As I write this on the first morning of the year, it’s a time when many of us are still feeling the after-effects of our celebrations, and may feel literally different than how we felt yesterday morning, let alone late last night.
Water is the cradle of life. Whenever we drink we’re restored, a process that is inherently transformative, especially if you’re drained & tired. But the same process –drinking—that heals can also take us on a very different sort of journey.
One can imagine two mutually exclusive goals. As I expose myself to the world some of it stays with me, and some of it doesn’t. The cleanest substances & experiences leave no residue, allowing safe consumption. While we take such things for granted nowadays, eating and drinking was at one time very risky. Survival was not guaranteed.
And the other extreme? I suppose it’s a question of just how much transformation one can imagine, whether we’re speaking of Alice in Wonderland or Timothy Leary. Again, survival is not guaranteed, particularly when one is no longer staying close to our ancestral home (water).
No wonder we read tales of magical drinks. For example, I’m wondering: was Wagner a drinker? I didn’t read anything that might suggest he was a drinker, yet he used this plot device at least three times (the love potions in Tristan und Isolde and Gotterdammerung, plus a very different kind of drink with the grail in Parsifal).
Before we had science we had alchemy, the research of old. Alchemy is not entirely about science, but incorporates spiritual—interpretive aspects, in the same way that the ancient study of the sky didn’t separate astronomy from astrology. Alchemists sought several ideals:
- transforming substances into gold (the noblest element)
- the universal solvent
- immortality
I am reminded of Ariadne auf Naxos, Strauss’s opera. In the mythology of this tale, we hear of Circe, who was able to transform sailors into swine –appealing to our true animal nature—with her magic. The god Bacchus comes ashore expecting to encounter Circe, but is not transformed, resisting her magic. On New Year’s Eve Bacchus rules anyone who drinks and then struggles the next morning against their transformations, (porcine or otherwise).

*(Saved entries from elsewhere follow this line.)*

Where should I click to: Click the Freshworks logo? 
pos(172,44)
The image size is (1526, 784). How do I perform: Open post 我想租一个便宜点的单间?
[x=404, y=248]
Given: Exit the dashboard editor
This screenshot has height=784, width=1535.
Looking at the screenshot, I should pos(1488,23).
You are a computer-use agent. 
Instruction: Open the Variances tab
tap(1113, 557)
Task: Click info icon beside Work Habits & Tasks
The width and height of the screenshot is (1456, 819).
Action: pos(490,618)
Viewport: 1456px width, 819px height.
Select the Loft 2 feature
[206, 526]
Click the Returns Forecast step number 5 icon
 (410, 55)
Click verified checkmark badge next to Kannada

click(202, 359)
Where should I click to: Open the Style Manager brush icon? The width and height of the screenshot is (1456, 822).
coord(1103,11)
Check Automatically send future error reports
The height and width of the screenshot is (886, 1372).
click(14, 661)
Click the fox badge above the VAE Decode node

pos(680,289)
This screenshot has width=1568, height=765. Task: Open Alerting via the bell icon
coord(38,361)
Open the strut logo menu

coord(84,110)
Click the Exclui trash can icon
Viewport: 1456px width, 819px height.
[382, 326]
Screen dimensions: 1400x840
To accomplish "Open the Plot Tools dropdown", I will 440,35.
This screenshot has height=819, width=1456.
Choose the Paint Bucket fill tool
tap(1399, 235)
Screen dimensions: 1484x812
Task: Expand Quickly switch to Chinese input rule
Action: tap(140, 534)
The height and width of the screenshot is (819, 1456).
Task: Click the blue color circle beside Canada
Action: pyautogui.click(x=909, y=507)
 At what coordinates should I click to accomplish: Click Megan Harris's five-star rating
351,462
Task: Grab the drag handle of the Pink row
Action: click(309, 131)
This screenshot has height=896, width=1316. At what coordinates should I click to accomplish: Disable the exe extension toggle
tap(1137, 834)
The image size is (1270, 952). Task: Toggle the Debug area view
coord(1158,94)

I’m thinking of the ways that music can transform us or not transform us. We may seek to listen to music that is safe and leaves us unchanged. Would such music be interesting? If my mind is engaged, chances are it would be memorable, and as memories accrue, I am changed.
Imagine writing music that stays. If you’re no longer working from the ecological paradigm –writing non-invasively—but now seek to infect the ear? A good jingle –an “ear worm” –refuses to leave your head. I will not offer any examples, as this may tend to leave you humming the example. While a jingle hardly invokes Bacchus or Circe, we are still addressing transformation at least as an objective.
Are there sorts of music that won’t stay in your head? When our mind replicates the melody as text we’ll suffer from the recurrent melodies in our heads (see previous paragraph), so I would think that if there is no recognizable tune we would not be forced to retain the tune. It helps, too, if we’re in an unintelligible foreign language, and if there’s enough going on that our mind simply surrenders to the energies of the music as a flowing process. Does this stay in your head?